[Aim of the exercise]:
Beneath this instruction is a block of data; output from it exactly the lines that run from the one containing "Click the Discard" through the one containing "Image resolution: width=1063", inclusive.

[Data extracts]:
..........

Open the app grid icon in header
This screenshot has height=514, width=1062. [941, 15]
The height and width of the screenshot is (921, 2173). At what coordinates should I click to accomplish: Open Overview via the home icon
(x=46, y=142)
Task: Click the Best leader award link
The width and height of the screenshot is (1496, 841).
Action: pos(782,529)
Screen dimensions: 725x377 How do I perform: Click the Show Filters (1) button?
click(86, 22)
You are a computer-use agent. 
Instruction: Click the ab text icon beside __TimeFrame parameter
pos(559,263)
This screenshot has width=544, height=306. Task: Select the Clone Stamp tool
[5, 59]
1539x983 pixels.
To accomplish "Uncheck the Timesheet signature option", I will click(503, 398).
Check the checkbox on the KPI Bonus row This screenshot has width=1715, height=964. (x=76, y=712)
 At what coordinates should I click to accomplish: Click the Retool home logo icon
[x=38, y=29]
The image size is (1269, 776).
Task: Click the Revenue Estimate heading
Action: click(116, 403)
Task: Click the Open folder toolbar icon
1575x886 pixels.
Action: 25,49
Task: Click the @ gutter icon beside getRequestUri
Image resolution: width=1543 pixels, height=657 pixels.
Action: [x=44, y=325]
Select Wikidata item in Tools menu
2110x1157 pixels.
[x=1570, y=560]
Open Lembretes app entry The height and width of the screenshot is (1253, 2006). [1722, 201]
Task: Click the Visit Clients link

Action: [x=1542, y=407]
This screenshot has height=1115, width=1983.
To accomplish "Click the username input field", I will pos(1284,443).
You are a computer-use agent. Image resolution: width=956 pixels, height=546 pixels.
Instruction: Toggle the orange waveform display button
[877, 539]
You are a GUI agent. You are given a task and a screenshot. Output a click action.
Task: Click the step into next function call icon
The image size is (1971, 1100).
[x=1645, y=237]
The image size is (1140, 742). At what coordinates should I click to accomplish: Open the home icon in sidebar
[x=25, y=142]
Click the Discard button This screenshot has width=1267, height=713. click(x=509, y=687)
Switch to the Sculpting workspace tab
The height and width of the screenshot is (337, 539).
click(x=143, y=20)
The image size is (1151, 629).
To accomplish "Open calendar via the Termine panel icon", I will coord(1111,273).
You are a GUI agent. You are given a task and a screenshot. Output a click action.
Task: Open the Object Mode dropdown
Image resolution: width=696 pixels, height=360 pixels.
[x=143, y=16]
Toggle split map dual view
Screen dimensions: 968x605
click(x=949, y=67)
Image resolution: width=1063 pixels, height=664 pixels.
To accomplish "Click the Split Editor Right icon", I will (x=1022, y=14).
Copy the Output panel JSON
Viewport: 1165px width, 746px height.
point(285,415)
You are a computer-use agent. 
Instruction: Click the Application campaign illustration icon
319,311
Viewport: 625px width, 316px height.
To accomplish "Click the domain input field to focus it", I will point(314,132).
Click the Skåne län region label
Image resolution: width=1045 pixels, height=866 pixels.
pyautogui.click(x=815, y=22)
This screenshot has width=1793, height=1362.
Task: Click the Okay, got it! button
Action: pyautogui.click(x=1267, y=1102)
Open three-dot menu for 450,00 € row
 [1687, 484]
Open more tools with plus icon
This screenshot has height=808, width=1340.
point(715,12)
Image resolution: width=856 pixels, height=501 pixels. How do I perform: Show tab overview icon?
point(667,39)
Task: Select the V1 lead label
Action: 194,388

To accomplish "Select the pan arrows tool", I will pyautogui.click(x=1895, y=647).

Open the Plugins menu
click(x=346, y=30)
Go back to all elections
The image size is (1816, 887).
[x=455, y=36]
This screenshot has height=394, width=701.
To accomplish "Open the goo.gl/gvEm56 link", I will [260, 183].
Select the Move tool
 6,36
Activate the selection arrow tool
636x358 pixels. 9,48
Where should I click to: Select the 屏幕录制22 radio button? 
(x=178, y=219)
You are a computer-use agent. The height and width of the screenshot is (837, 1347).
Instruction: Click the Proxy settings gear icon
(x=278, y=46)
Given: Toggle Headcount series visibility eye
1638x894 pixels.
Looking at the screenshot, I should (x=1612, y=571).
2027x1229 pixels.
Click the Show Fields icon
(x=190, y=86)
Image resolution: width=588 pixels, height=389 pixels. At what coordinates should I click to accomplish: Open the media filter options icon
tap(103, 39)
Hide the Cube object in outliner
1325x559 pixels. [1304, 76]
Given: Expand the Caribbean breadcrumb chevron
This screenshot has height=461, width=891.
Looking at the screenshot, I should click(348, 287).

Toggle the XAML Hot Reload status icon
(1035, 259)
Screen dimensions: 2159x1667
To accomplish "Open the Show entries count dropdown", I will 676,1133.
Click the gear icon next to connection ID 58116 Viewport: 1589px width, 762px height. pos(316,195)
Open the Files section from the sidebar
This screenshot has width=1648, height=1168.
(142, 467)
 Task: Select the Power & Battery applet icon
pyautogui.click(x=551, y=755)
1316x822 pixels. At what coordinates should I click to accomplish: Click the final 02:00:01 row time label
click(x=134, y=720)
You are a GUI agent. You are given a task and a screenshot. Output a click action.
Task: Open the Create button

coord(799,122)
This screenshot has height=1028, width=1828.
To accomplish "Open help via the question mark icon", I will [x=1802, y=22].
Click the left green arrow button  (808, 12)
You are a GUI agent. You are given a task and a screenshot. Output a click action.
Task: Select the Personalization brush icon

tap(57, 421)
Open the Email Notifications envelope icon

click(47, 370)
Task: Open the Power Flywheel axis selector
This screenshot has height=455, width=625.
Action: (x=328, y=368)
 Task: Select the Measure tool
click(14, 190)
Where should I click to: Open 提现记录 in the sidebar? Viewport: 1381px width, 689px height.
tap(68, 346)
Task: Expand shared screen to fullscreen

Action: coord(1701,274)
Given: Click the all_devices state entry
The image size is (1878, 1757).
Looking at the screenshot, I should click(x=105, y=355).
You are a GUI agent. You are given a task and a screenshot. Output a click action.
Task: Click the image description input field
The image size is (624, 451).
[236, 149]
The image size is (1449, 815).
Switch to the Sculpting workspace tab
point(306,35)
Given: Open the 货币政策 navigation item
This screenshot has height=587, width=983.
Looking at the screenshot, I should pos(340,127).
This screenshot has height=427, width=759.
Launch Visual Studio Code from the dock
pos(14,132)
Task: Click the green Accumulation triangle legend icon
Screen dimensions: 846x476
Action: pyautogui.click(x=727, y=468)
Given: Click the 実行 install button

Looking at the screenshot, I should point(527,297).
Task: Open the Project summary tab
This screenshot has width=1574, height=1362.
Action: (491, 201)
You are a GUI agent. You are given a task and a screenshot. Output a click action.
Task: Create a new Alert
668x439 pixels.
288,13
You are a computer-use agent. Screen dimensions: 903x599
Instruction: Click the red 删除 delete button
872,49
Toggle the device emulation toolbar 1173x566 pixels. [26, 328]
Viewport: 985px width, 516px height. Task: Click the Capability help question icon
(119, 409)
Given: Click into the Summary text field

..........

[Your solution]:
Click the Discard button This screenshot has width=1267, height=713. click(x=509, y=687)
Switch to the Sculpting workspace tab
The height and width of the screenshot is (337, 539).
click(x=143, y=20)
The image size is (1151, 629).
To accomplish "Open calendar via the Termine panel icon", I will coord(1111,273).
You are a GUI agent. You are given a task and a screenshot. Output a click action.
Task: Open the Object Mode dropdown
Image resolution: width=696 pixels, height=360 pixels.
[x=143, y=16]
Toggle split map dual view
Screen dimensions: 968x605
click(x=949, y=67)
Image resolution: width=1063 pixels, height=664 pixels.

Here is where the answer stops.